(Beginning of DATASET)
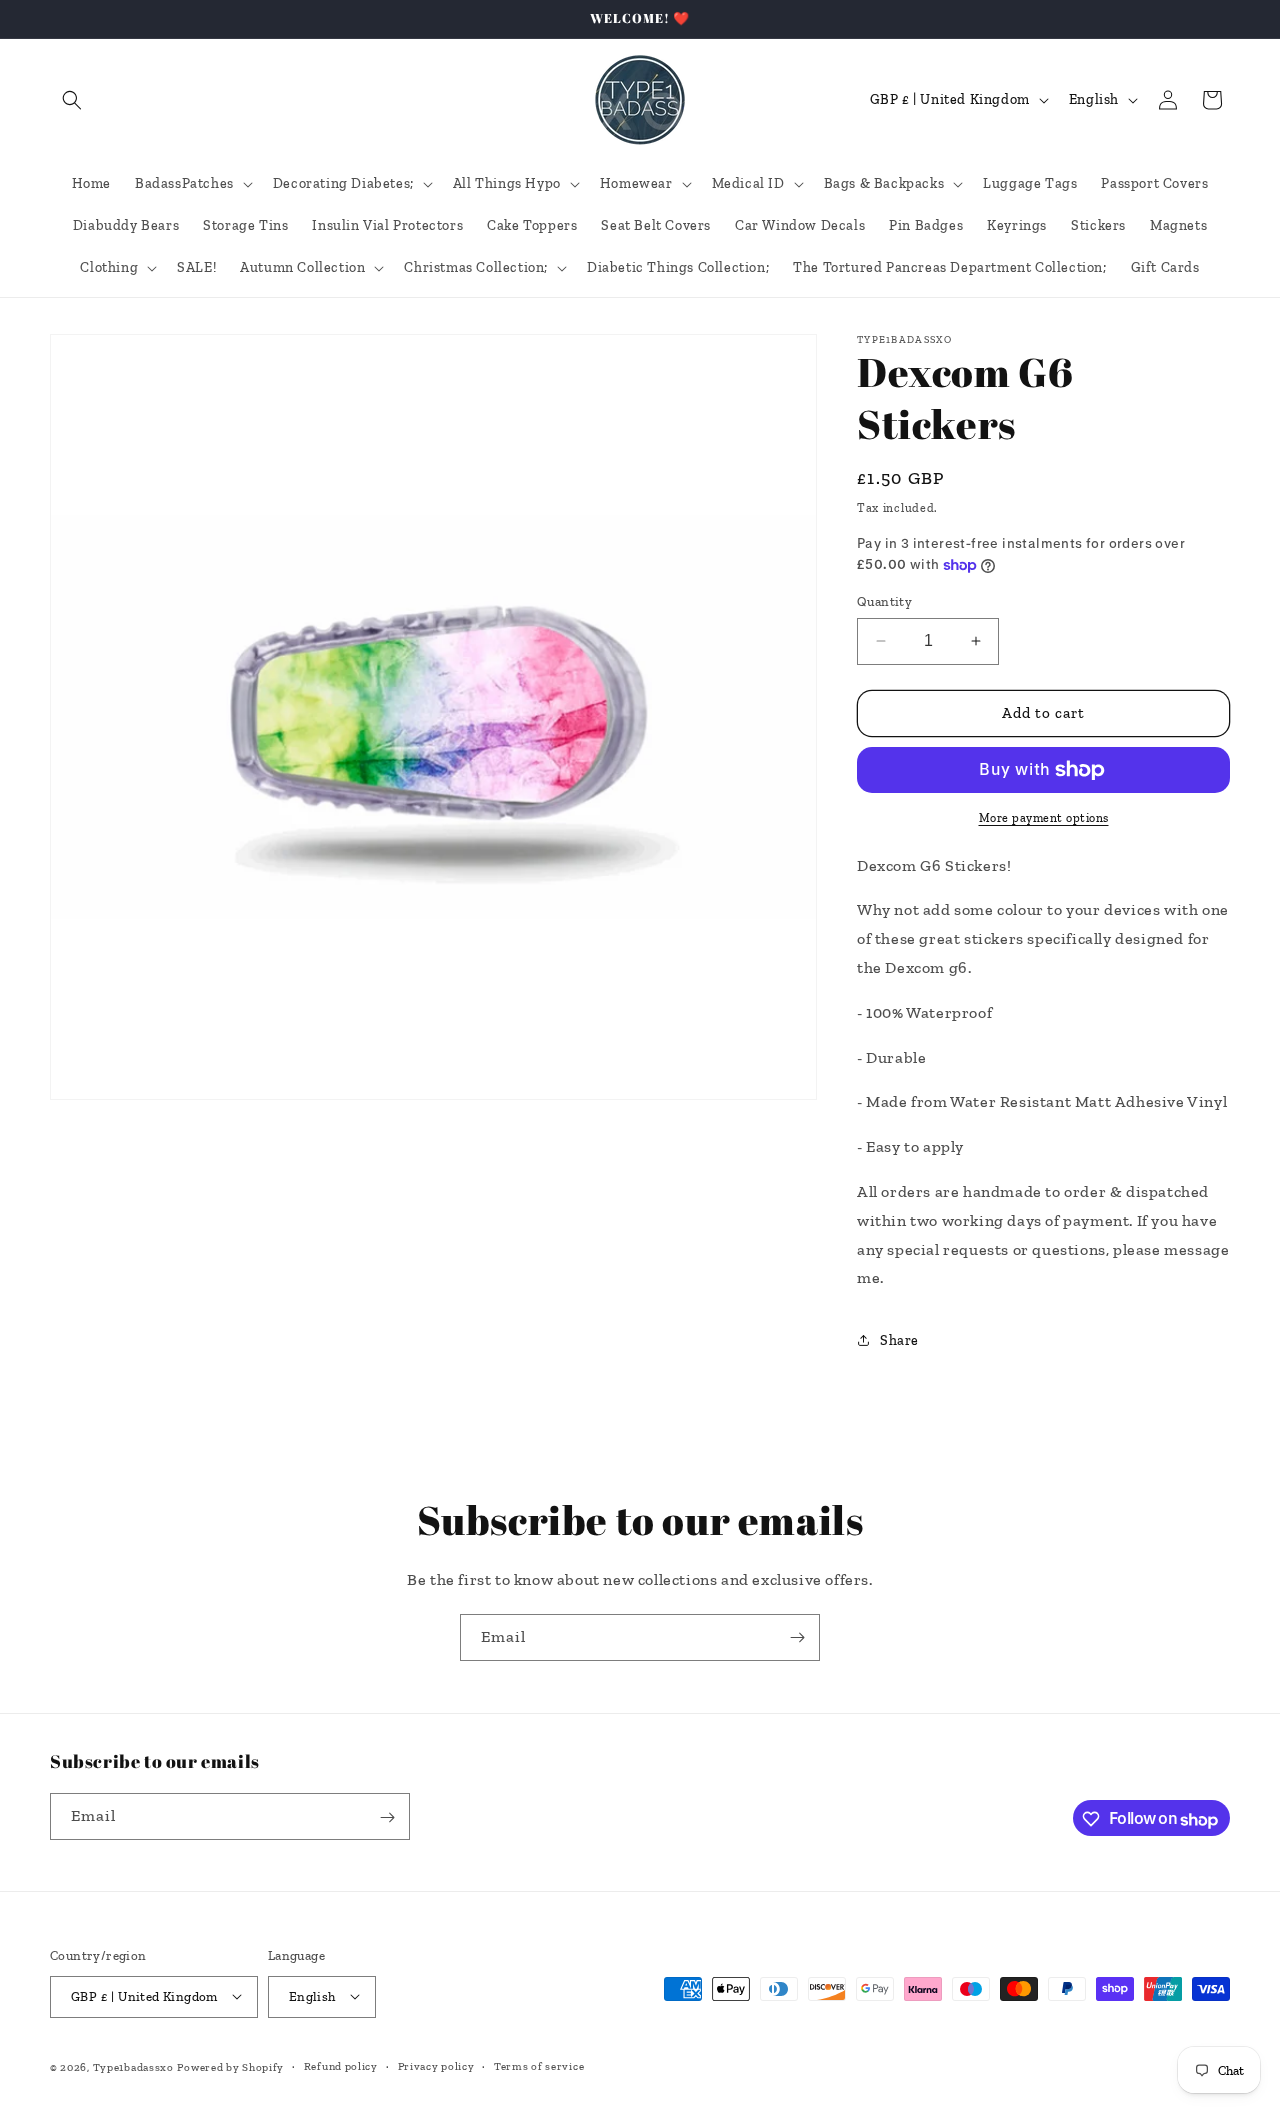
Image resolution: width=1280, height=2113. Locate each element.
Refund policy (341, 2065)
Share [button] (899, 1340)
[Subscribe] (797, 1637)
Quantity (884, 601)
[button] (72, 100)
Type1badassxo (133, 2066)
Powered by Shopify (230, 2066)
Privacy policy (436, 2065)
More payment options (1044, 818)
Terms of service (539, 2065)
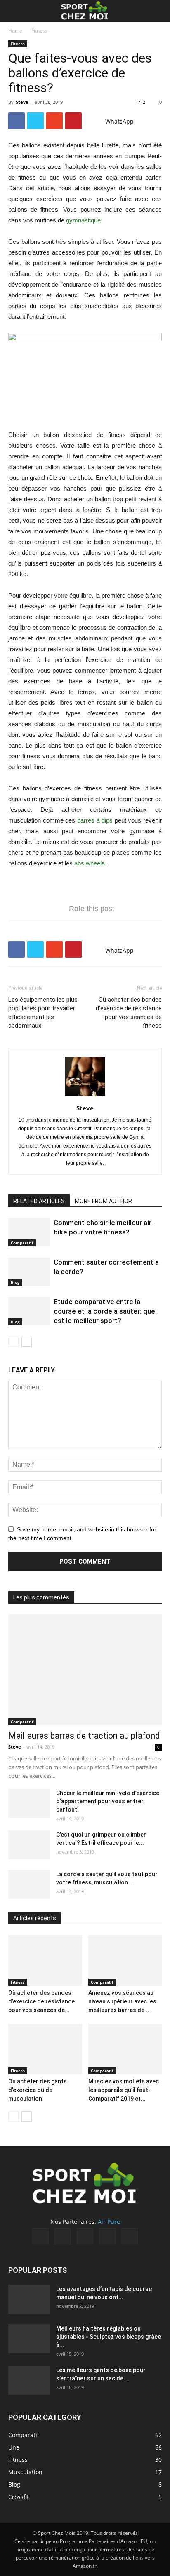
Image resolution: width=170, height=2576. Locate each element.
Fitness (39, 30)
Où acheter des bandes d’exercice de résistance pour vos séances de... (41, 2001)
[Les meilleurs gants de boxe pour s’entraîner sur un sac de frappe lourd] (29, 2380)
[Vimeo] (85, 2236)
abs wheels (89, 863)
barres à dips (95, 820)
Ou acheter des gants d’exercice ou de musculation (37, 2090)
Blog (15, 1282)
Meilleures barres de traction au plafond (84, 1736)
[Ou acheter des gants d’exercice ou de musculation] (45, 2049)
(End of DATASET)
• [REQUIRED ACTION]
What is wanted is a word-for-word restatement of the entries, without their images.

• [RESPONSE AREA]
Image resolution: width=1280, height=2113. Locate each element.
Refund policy (341, 2065)
Share [button] (899, 1340)
[Subscribe] (797, 1637)
Quantity (884, 601)
[button] (72, 100)
Type1badassxo (133, 2066)
Powered by Shopify (230, 2066)
Privacy policy (436, 2065)
More payment options (1044, 818)
Terms of service (539, 2065)
Image resolution: width=170, height=2576. Locate each element.
Fitness (39, 30)
Où acheter des bandes d’exercice de résistance pour vos séances de... (41, 2001)
[Les meilleurs gants de boxe pour s’entraîner sur un sac de frappe lourd] (29, 2380)
[Vimeo] (85, 2236)
abs wheels (89, 863)
barres à dips (95, 820)
Ou acheter des gants d’exercice ou de musculation (37, 2090)
Blog (15, 1282)
Meilleures barres de traction au plafond (84, 1736)
[Ou acheter des gants d’exercice ou de musculation] (45, 2049)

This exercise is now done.